◆ **Extract provided**
----------------

Each quarter the Cardio Wellness Center of St. Lukes Hospital in Kansas City hosts a Heart Healthy Happy Hour. I went to the most recent one, which included speakers Dr. James O’Keefe and Dr. William Davis, author of Wheat Belly.
So I gotta get this off my chest before I tell you about the evening…When Wheat Belly first came out, I was asked by lots of folks what I thought about it. Most were asking because they were wanted to go gluten-free or grain-free to lose weight. I’ll contribute only one opinion in this post, and my opinion is this: If you are looking for a weight loss diet, gluten-free or grain-free may not be the solution. Store bought gluten-free counterparts of gluten-full products are often higher in calories and carbohydrates. It’s still possible to eat lots of processed crap that is labeled gluten-free. A gluten-free donut is still a donut. I’ve seen my share of grain-free products lately, including desserts and processed snack foods. Eaten in moderation, they are fine, but they are still a dessert or a treat. Whether intentional or not, Wheat Belly was promoted as a weight loss diet, one that simply required eliminating wheat. (If you read the book, you’ll know there is more to it than that, but the damage was done in the media.) I encourage whole, healthy foods for the majority of what we all eat and am not in total agreement with Wheat Belly. I still think it contains valuable information and is a good read for anyone who finds they need to eliminate gluten or all grains from their diet or for anyone who is interested in learning about the agricultural revolution of wheat.
Whew! I feel better already. Now, on to the evening.
The first speaker was Dr. James O’Keefe. He is very entertaining and shared engaging stories about his life, travels and family. He is also an equal opportunity offender, in a light hearted manner. Early on he mentioned that vegans are missing essential animal protein necessary to rebuild our bodies and later said that bacon is virtually the worst food that there is. Here are five tidbits I took away:
1. Don’t expect your doctor to do for you what you should be doing for yourself.
2. People who are always learning are happier and healthier.
3. People who have sex about four times per week with a steady partner are perceived to be 7 to 12 years younger than their actual age.
4. Run for your life…at a comfortable pace and not too far. Dr. O’Keefe suggested, “If you really want to do a marathon, go ahead and train up for it and do one…then cross it off your bucket list and get into exercise patterns that are more ideal for promoting overall health and longevity.” The suggestion was no more than 60 minutes of strenuous exercise a day.
5. You might make a living from what you get, but you make a life by what you give.
Up next was Dr. William Davis. Here are five takeaways from his lecture:
1. Supplements important to our diets: Probiotics (on the short-term), Vitamin D, Omega 3, Iodine and Magnesium. He said other than the effects of wheat, one of the health issues he sees most is Vitamin D deficiency.
2. Wheat is in almost all processed foods and it keeps us hungry. (The suggestion was made that food manufacturers are aware of this and are putting wheat in food to increase food sales.)

----------------

◆ **Information supplied**
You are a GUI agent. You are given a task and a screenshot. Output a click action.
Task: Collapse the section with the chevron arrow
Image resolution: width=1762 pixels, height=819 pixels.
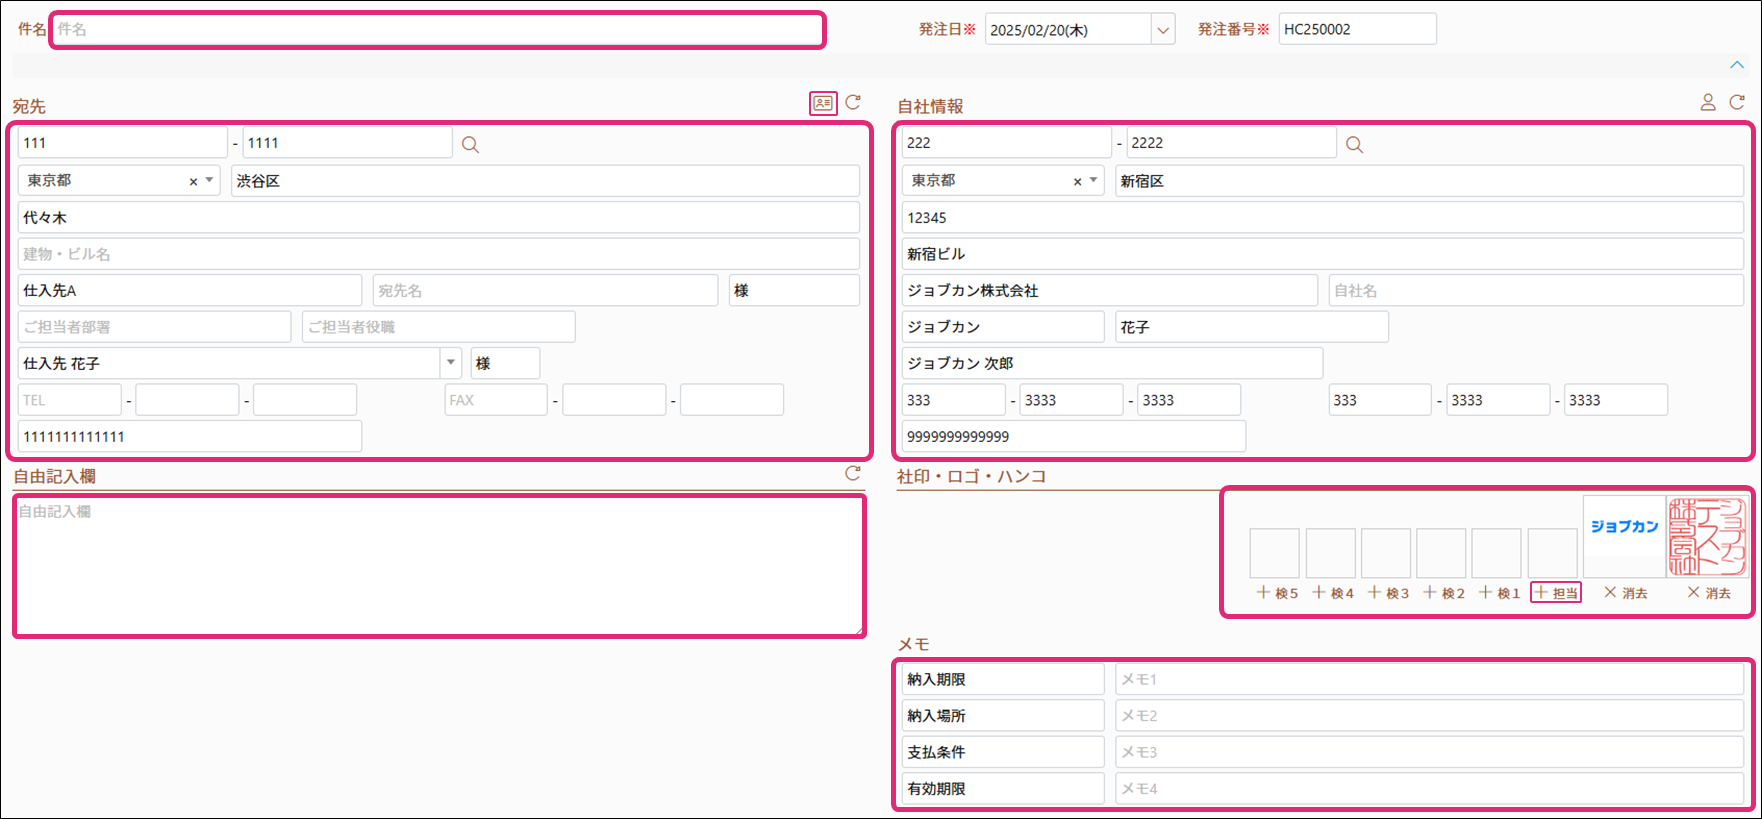[x=1737, y=65]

----------------

◆ **Aim of the exercise**
Continue the post about the Heart Healthy Happy Hour talks from where it stops. The data has no connection to the text.

◆ **Your response**
3. Wheat bread is higher on the glycemic index scale than table sugar.
4. Say no to gluten-free, don’t buy products labeled gluten-free. (This was in reference to processed foods labeled gluten-free. Processed food is processed food, gluten-free or not.)
5. A big NO was given to wheatgrass or any grass that would typically be eaten by a ruminant. These were attributed to being as bad for us as any gluten-full grain whether the grain portion of the plant was being consumed or not.
At the book signing, I got the chance to ask Dr. Davis if he thought being tested for Celiac disease before eliminating gluten was essential. His answer: NO. (The picture below is us discussing this…) He said unless a person needs to have that label for their own peace of mind or unless they need the diagnosis for insurance purposes, he didn’t recommend it.*
I learned a lot from both of the speakers and hope you found at least one interesting bit of information here. Whether I completely agree with speakers like this or not, I always leave with some new nugget of knowledge that helps me on my journey to health.
*Dr. Davis is a medical authority, a cardiologist with a fancy degree. I am not, I’ve got no credentials and am just a gal living with Celiac disease. That said, I regret not getting tested prior to eliminating gluten and encourage others, as a friend, to at least get a blood test (even though it is not 100% accurate) before eliminating gluten. There can be other health concerns with Celiac disease that I think may be overlooked without a diagnosis. And from a genetic standpoint, it’s good to know as family members may also benefit from the diagnosis and seek their own medical care. Please read this (specifically the last Myth in the article) and this post from Shirley of Gluten Free Easily, where she shares Dr. Guandalini’s findings that the majority of those diagnosed with Celiac disease present with extraintestinal symptoms, not the gastrointestinal symptoms many expect. This gives me reason to hope anyone considering eliminating gluten and/or grains will get tested prior to elimination.